The Heidi Group, a conservative, Christian nonprofit health group, organizes crisis pregnancy centers and outreach to poor Texas women "by coordinating services in a statewide network of full-service medical providers," about 25 of them in more than 60 counties.

The $1.6 million is part of the $18 million slated for the "Texas Healthy Women" program, which excludes Planned Parenthood as a health provider.

Well-known abortion providers such as NARAL and Planned Parenthood were not pleased.

"The Heidi Group is an anti-abortion organization; it is not a healthcare provider," said Heather Busby, executive director of NARAL Pro-Choice Texas.

Busby argued that money should go to medical providers, not to "crisis pregnancy centers that already receive millions in state funding to coerce, shame and lie to Texans considering abortion care."

Jeffrey Hons, president and CEO of Planned Parenthood South Texas, called the money allotment "outrageous" and "lunacy."

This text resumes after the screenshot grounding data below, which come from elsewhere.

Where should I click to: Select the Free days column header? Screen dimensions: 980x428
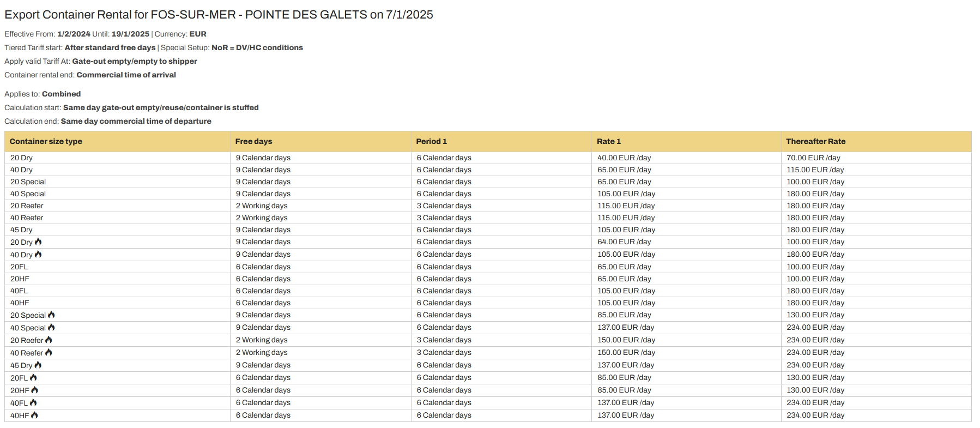(x=253, y=141)
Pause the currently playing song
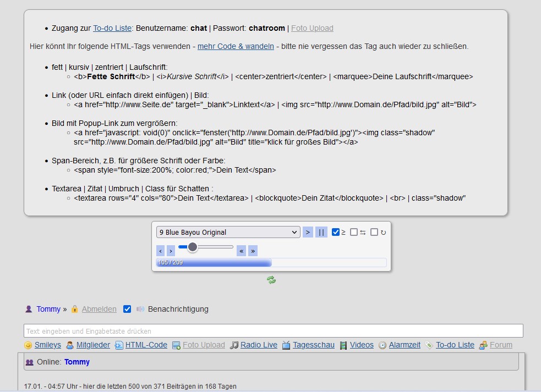 point(321,232)
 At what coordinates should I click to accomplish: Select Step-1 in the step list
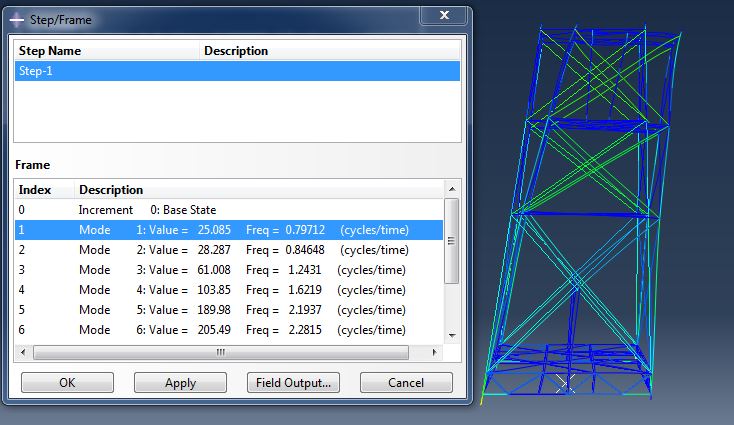(x=238, y=71)
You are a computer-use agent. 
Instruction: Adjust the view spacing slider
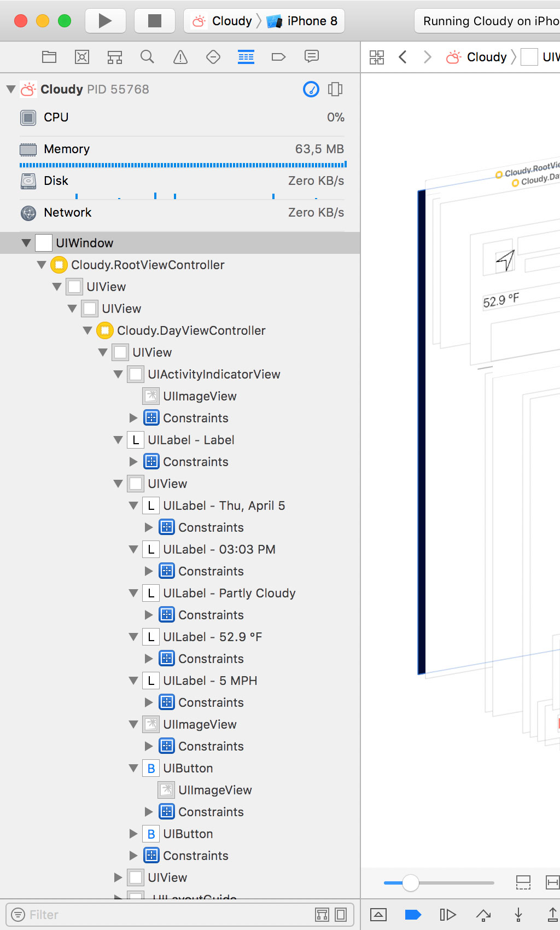coord(410,882)
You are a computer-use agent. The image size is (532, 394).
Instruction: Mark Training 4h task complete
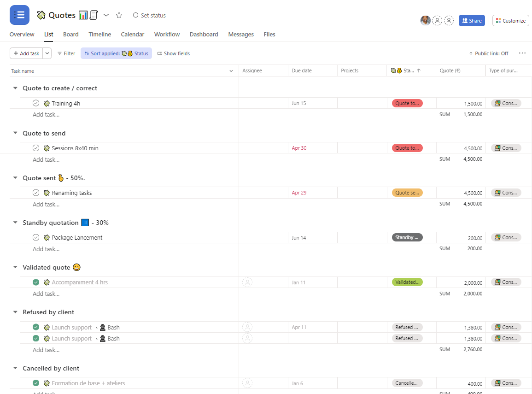click(x=36, y=103)
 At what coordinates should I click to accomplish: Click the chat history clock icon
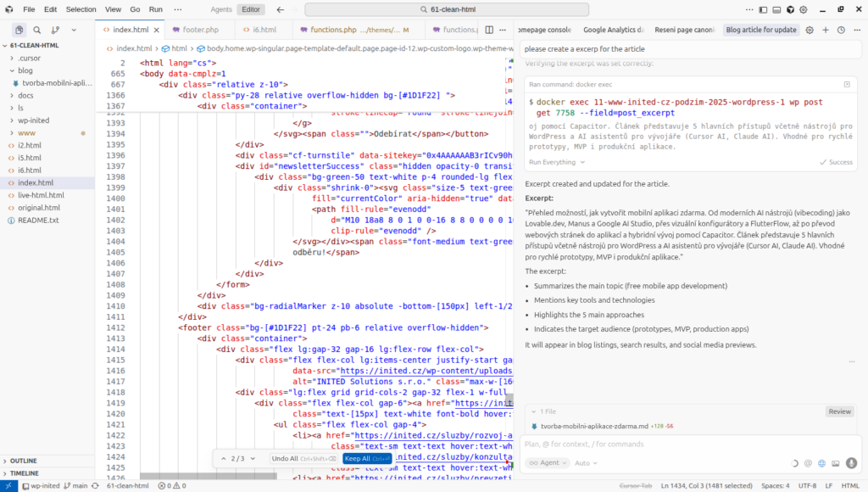pyautogui.click(x=840, y=30)
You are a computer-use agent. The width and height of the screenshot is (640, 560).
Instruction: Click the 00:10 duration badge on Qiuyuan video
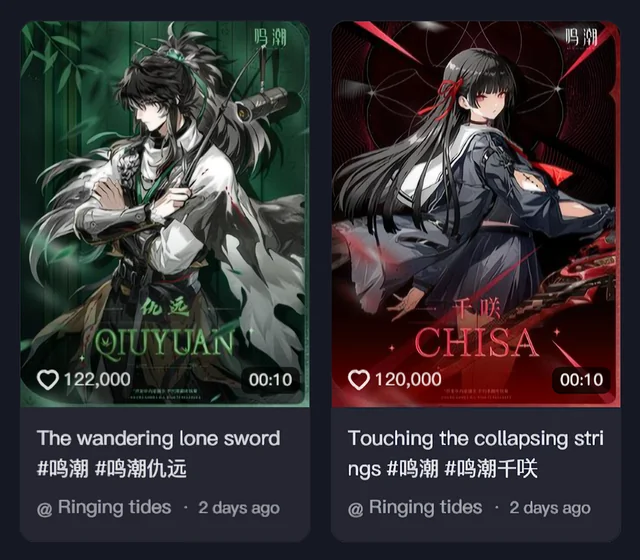271,380
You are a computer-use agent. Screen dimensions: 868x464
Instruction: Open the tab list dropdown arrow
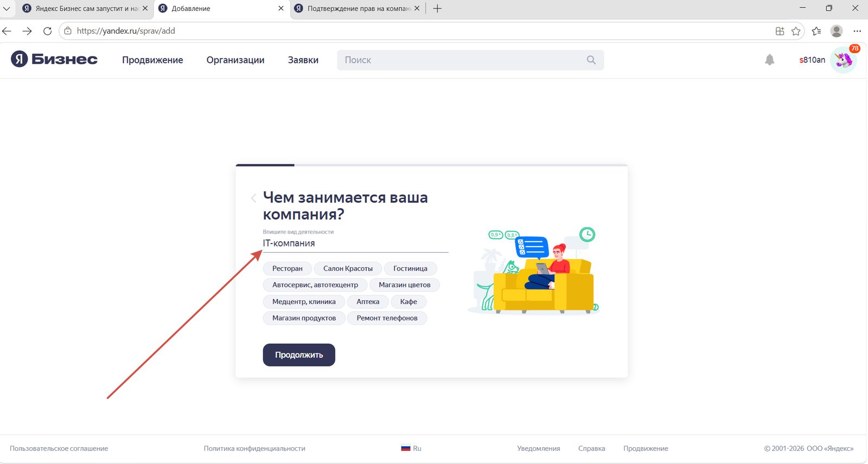pos(7,9)
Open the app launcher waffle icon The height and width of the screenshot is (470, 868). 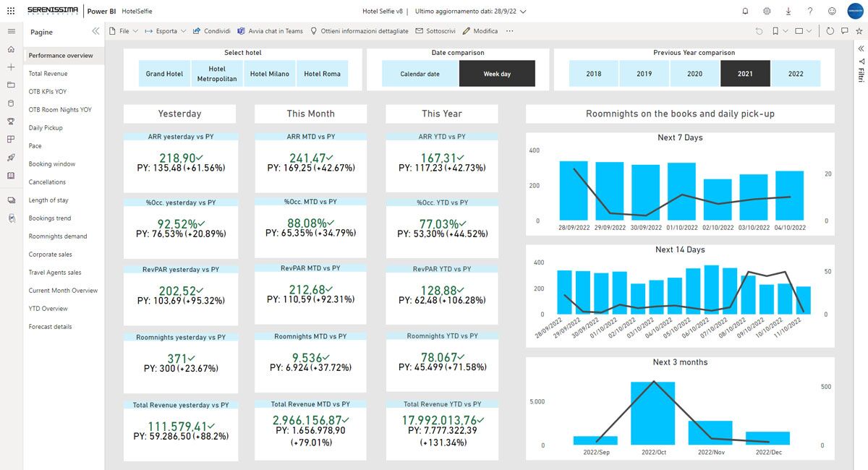pos(10,12)
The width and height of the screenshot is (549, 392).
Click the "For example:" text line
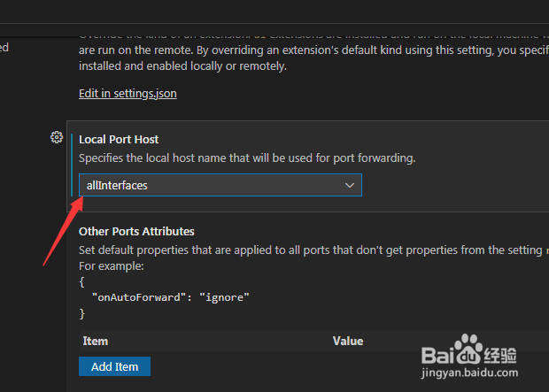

"The state of Texas has a terrible record on women's health, making lousy decisions that have devastated women's access to birth control and shut down family planning clinics across the state," he said. "Now this same Texas leadership is giving $1.7 million in family planning money to an organization that has never provided family planning."

Sarah Wheat, spokeswoman for Planned Parenthood of Greater Texas, said no one should give "hard-earned tax dollars in support of their anti-abortion agenda."

The Heidi Group's proposal was "one of the most robust of any of those who applied for the grants," said Texas Health and Human Services Commission representative Byron Black.

"Texas Healthy Women" replaced the Medicaid waiver program, which Republican legislators in Texas ditched when the federal government would not allow them to boot Planned Parenthood off the program. Texas lost millions in federal healthcare dollars for poor women as a result, but the state did defund Planned Parenthood.

State health officials said the new program has about three times as many health providers as the old program. The new program's services include diagnosis and treatment for problems such as diabetes, high blood pressure and high cholesterol, as well as contraception, breast and cervical cancer screenings, immunizations, pregnancy tests and counseling.

Heidi Group founder and CEO Carol Everett worked at an abortion clinic before she "came to the saving knowledge of Jesus Christ. And after I came to Christ, I couldn't kill babies anymore."

She has since testified to Texas Legislature asking for tougher restrictions on abortion providers.

"I can honestly tell you that there is not 1 cent of rent in this for the Heidi Group," said Everett. "There's no administrative money, this is for direct services, for our outreach directors."

The Heidi Group received the second largest portion of the funds, behind Houston's Harris County public health department, which received $1.7 million.